AUGH we made it through the week! Abby loves her boots and so do I! Great purchase!!!
We all ventured out to show our support for Phoebe. She needed a flu shot. It has been a while since she has had a shot. I was a little worried. She had her temperature taken and the nurse was ready right when we arrived with the shot…she stuck the needle in Phoebe’s leg and I am looking at her waiting for her to object and …nothing. No whimper, no tears, no anything. She really took me by surprise. She did give the nurse a look that kind of made me laugh…it reminded me of my brother JB, he has this priceless look he gives when he thinks you’ve said something absurd. It’s almost like he’s getting ready to smile – pulling up one corner of his mouth and crinkling his brow…that’s the look my little girl gave this nurse today! It was almost as if she was saying to the nurse, “that’s all you got?” OR “WTH? I thought we were pals?”…the look could have gone either way. Whatever she was thinking…she was pretty darn cute! I have to say AGAIN, I did not expect her to be so freakin cool about it. She’s such a rock star!
I have been cleaning, laundering and packing today…we are headed up to Michigan for some R&R with Greg’s family and friends! It’s always fun to visit the people you love and don’t get to see very often. Greg’s brother’s family hasn’t met Cecilia yet. I am excited for her to meet her Aunt, Uncle and cousins. I am always worried about the kids sleeping patterns when we go somewhere. It can never be ‘easy’. We are never able to carry over our good sleeping habits when we go away from home, for whatever reason. I tend to think it’s because we aren’t in our natural environment…the sounds in another home are different and probably my worrying about it only makes it worse.
I am excited about the 12 hours in the car…knitting projects, eek!!! I was outside with the girls today and it was beautiful but very windy…that kind of mix usually gives someone in this house the croup…I’m just waiting! So I am taking along a lot of yarns I think Miss Cecilia would look good in…she needs a nice fall hat…I have 2 more hats I want to knit my family’s new friends Amelia and Ben…but it’s a surprise.
I am lovin this fall weather and I am chomping at the bit to take my camera up north!!! I know their colors have got to be insane right now!!!
AND on a more serious note, sometimes I think about the right way to introduce Cecilia to other people…I know what others will say…’there is no right way’ or ‘how ever you want to do it will be the ‘right’ way’. But it has been on my mind a lot. On the one hand, I am so proud of her that in the beginning I would just blurt it out, as sort of ‘by the way’ kind of thing.
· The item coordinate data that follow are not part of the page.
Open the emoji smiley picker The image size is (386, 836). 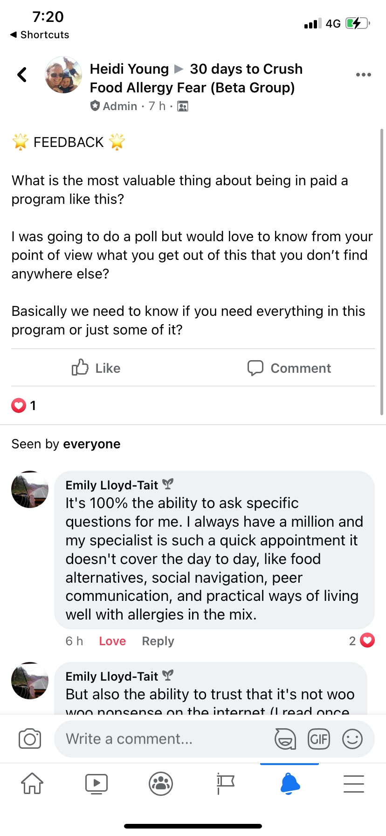tap(352, 739)
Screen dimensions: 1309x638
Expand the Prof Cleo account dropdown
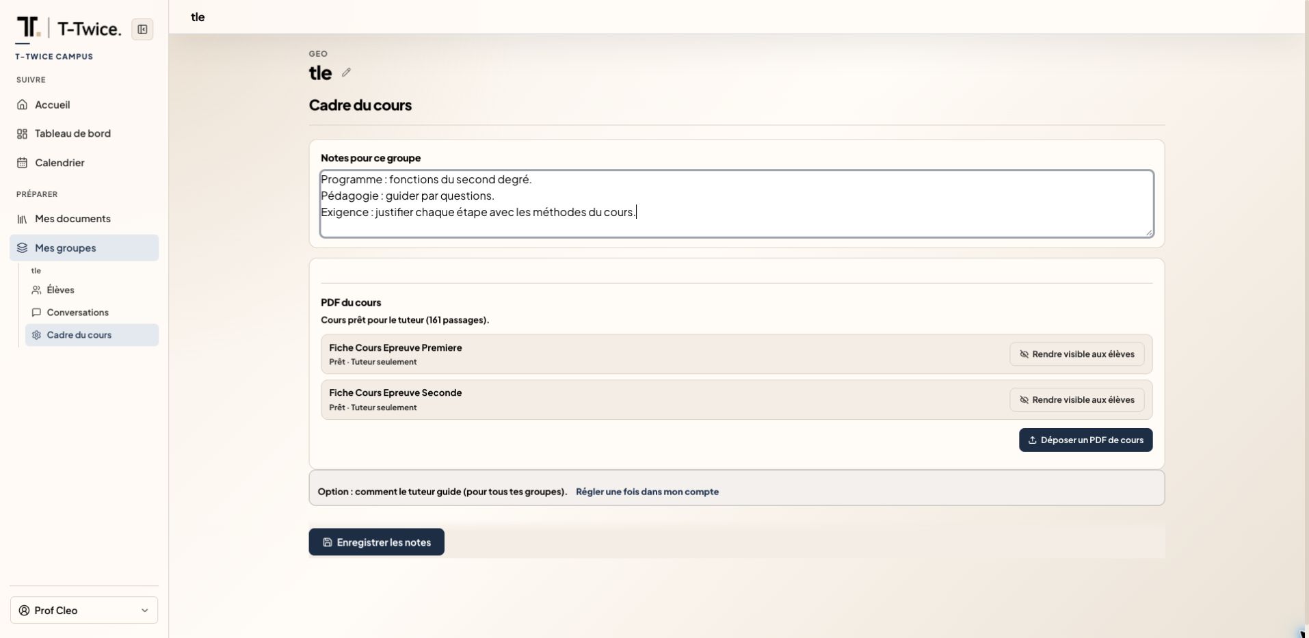coord(84,611)
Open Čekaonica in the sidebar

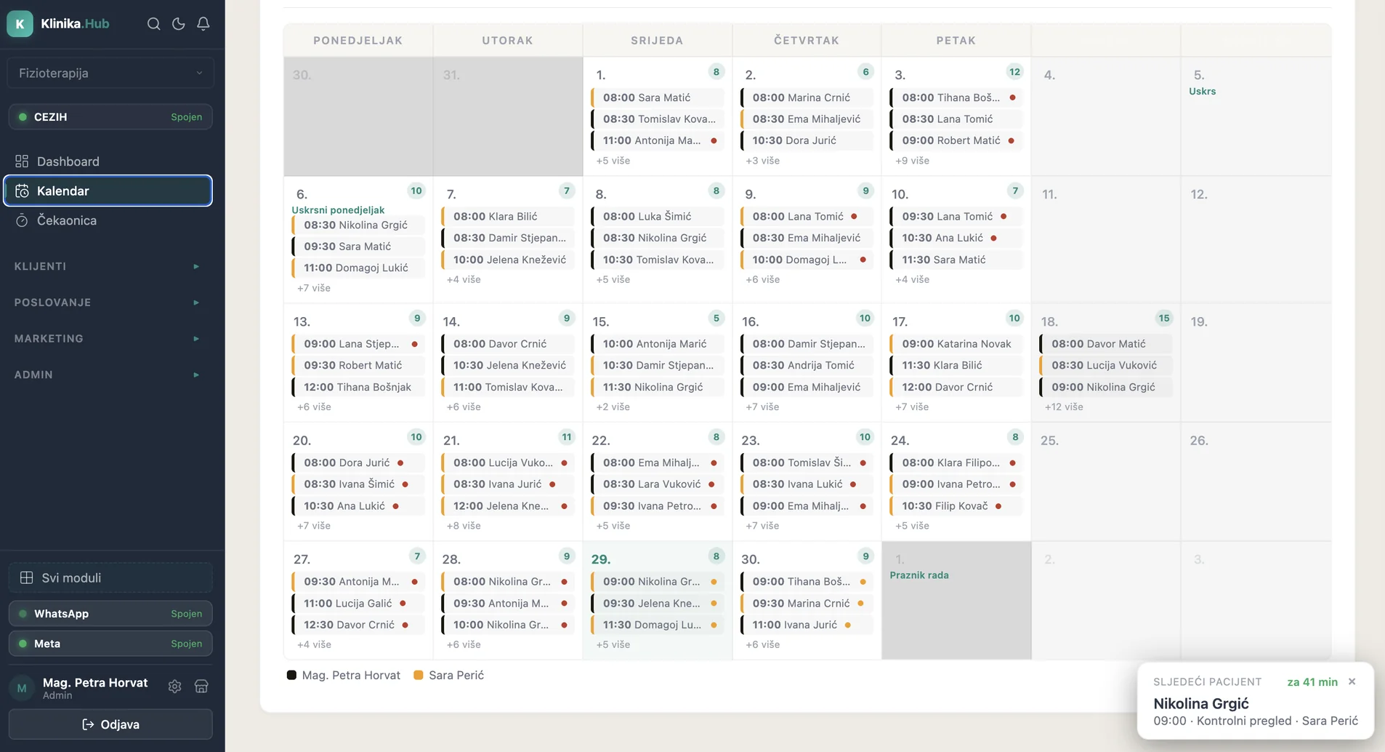click(x=66, y=220)
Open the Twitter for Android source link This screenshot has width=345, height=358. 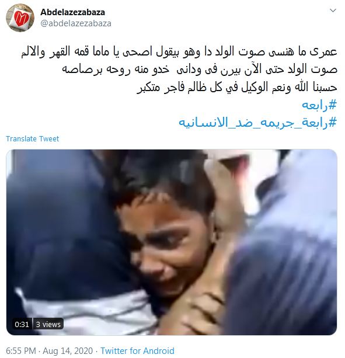tap(137, 350)
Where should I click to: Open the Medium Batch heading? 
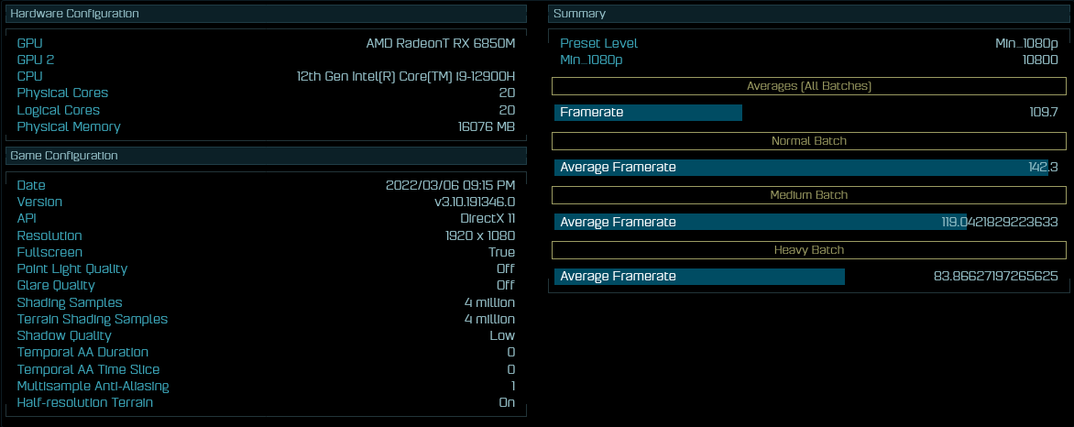coord(809,195)
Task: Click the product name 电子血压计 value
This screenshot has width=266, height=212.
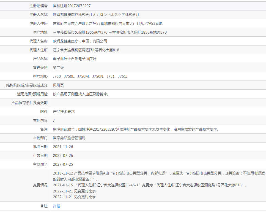Action: click(75, 59)
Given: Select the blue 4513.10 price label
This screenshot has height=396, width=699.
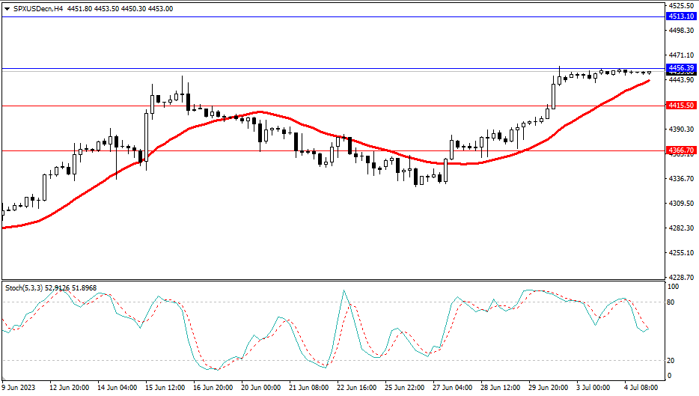Looking at the screenshot, I should tap(681, 16).
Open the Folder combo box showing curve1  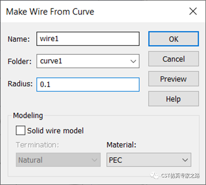pos(88,61)
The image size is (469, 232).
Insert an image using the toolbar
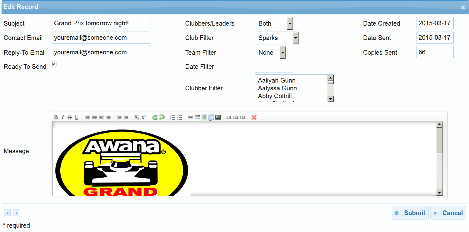pyautogui.click(x=204, y=117)
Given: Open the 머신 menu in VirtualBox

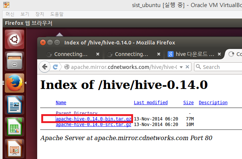Looking at the screenshot, I should pyautogui.click(x=10, y=14).
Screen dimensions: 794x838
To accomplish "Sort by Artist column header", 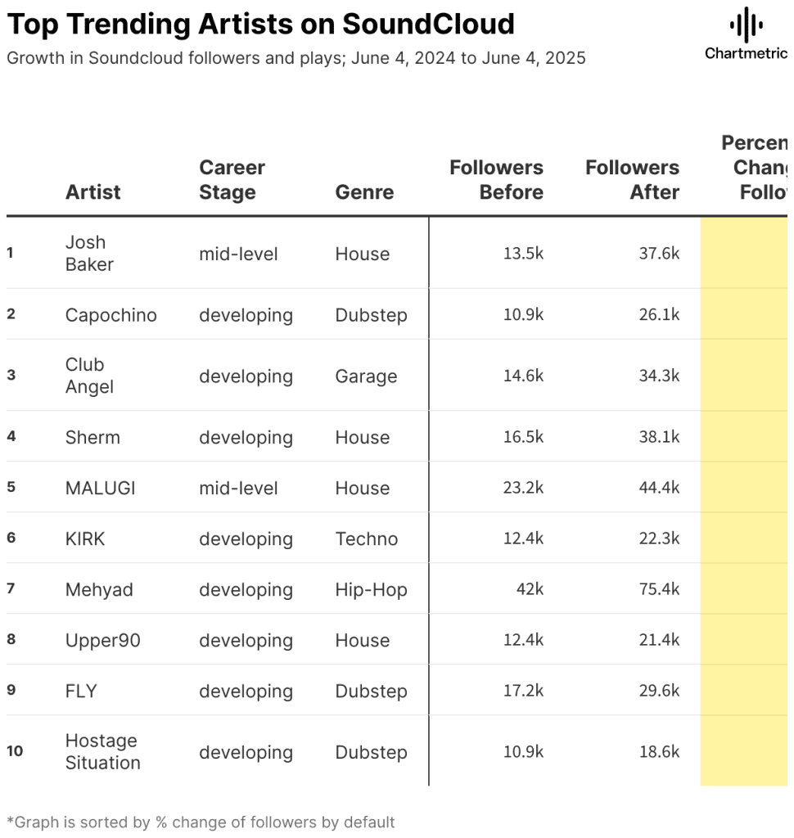I will [x=93, y=191].
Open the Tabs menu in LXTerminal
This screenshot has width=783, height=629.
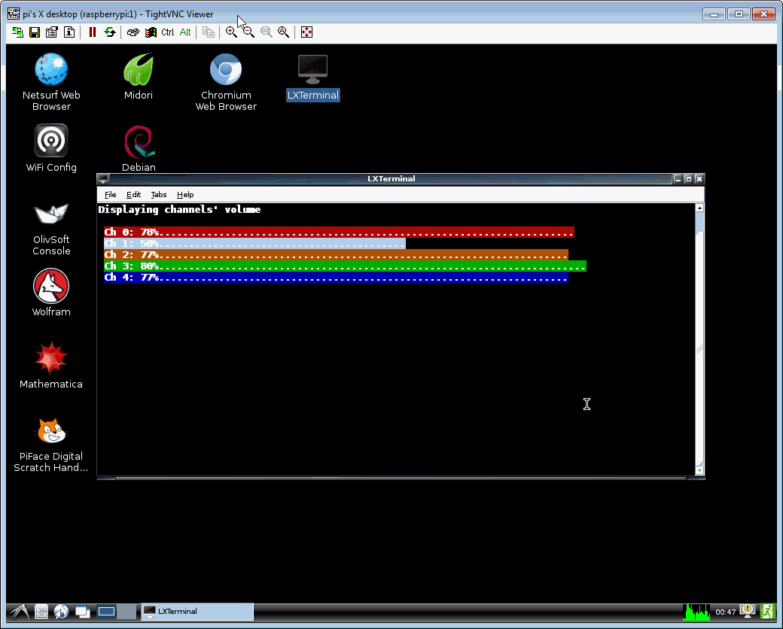pyautogui.click(x=159, y=195)
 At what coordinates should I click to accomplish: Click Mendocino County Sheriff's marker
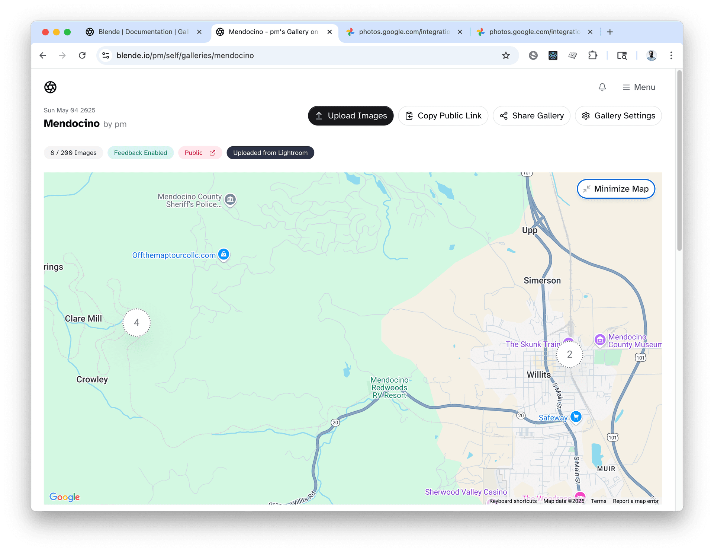(x=230, y=200)
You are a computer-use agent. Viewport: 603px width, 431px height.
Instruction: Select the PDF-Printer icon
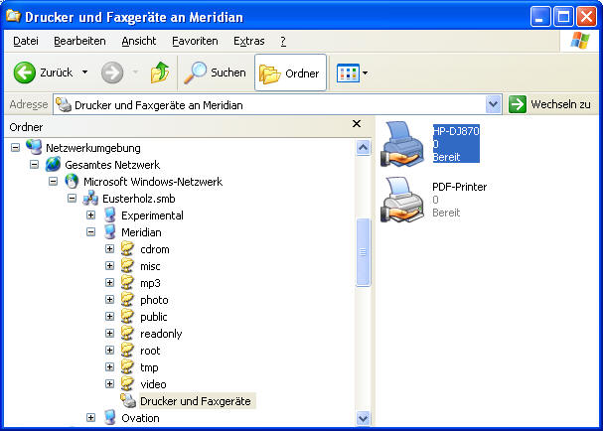click(402, 199)
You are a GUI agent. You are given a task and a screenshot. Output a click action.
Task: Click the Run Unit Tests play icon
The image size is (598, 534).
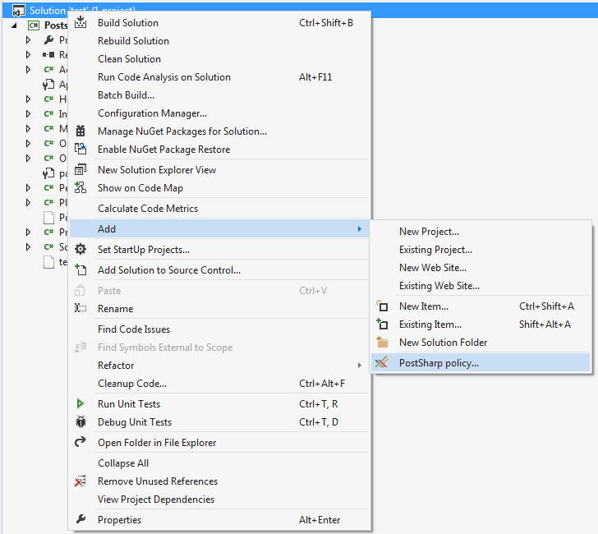pos(81,404)
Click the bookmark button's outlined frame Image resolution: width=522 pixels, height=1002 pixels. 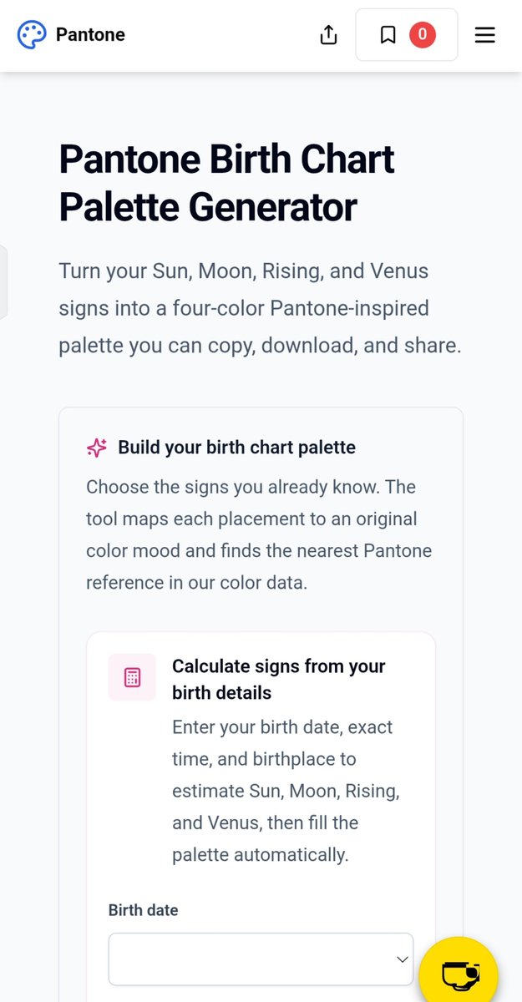click(x=407, y=35)
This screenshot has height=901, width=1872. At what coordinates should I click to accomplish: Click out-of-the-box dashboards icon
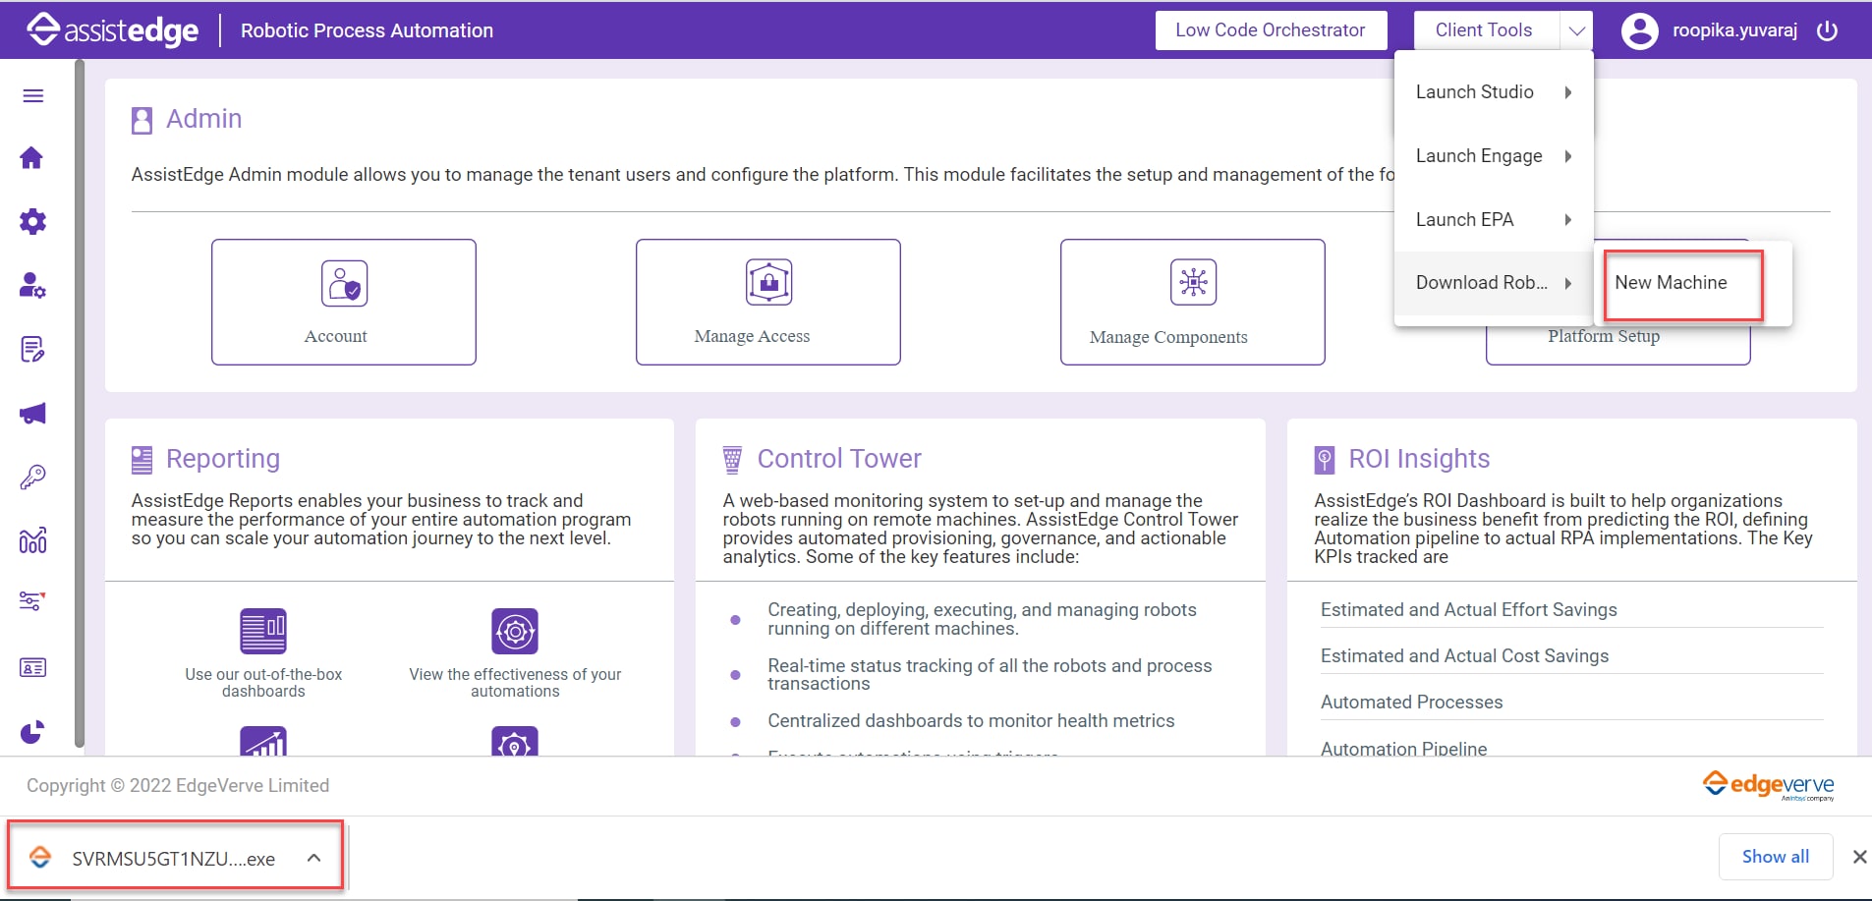point(263,631)
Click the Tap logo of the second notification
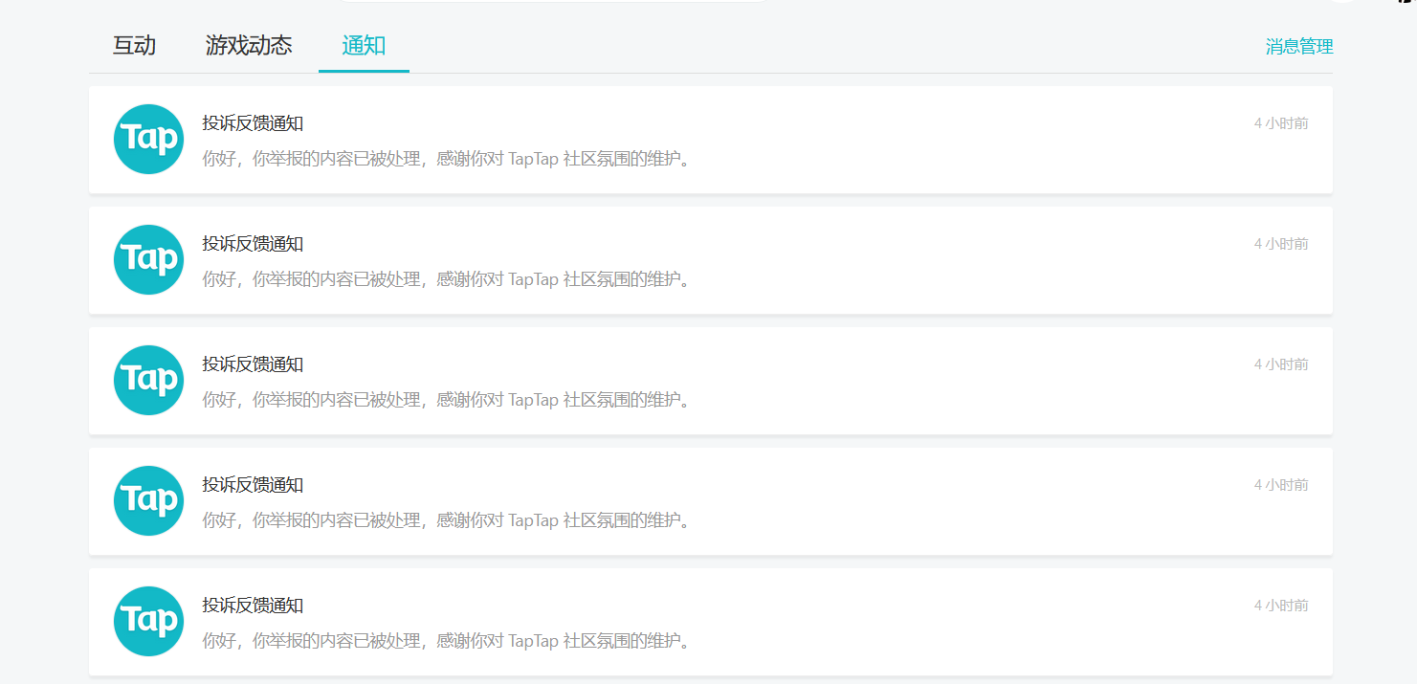 148,259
I quickly found out that approach really made people feel uncomfortable. AND by ‘uncomfortable’ I mean they weren’t exactly sure how to respond…I am sure it seemed like I was ‘in denial’ by the way I simply stated it as fact with a smile on my face. I know ‘who cares what other people think’ but if I don’t mention it, does it mean I am hiding it or embarrassed by her? I prepped my dentist the other day by saying ‘we are so happy and proud and I don’t want to make you feel awkward, but sweet Cecilia has Down syndrome’. Some people I just want to tell because I hope 1. they will say something inspiring and insightful and potentially life altering and 2. they will say, congratulations, she is beautiful and she will bring many gifts to your family’. Luckily my dentist proved to be one of those inspiring and insightful people…as did my hairdresser. Who knew? But I think I have decided, at least for now, not to tell people…just for a little while. Writing that just now, made me feel like I was ‘coping out’ or lying or…I don’t know. It felt dishonest and I don’t want to be dishonest. I think if I am with the other person, in the middle of a conversation and I want or feel let sharing with the other person, then I will. I have read some horror stories about newbies (new parents) breaking the news about their baby and having to deal with off the wall comments some individuals make. I don’t think I can handle something like that right now. If it happens to me, I hope I can be the kind of parent who will educate and have sensitivity about the issue, be mature – at least for my children. I feel on the one hand, If I get upset in front of Abby and Phoebe, it will be a source of tension and embarrassment in our household…and I definitely don’t want to send that message. BUT if I show tolerance and patience and work to educate people, hopefully Abby and Phoebe will see that and try to emulate that in their own lives as they grow.
Sweet sweet girl. so sleepy! When I look at her all she wants is to be held, changed, cuddled, fed, kissed and talked to. So simple. So complex. So beautiful, sweet and powerful.
Wow, for a Friday this post really became HEAVY!!! Happy weekend!!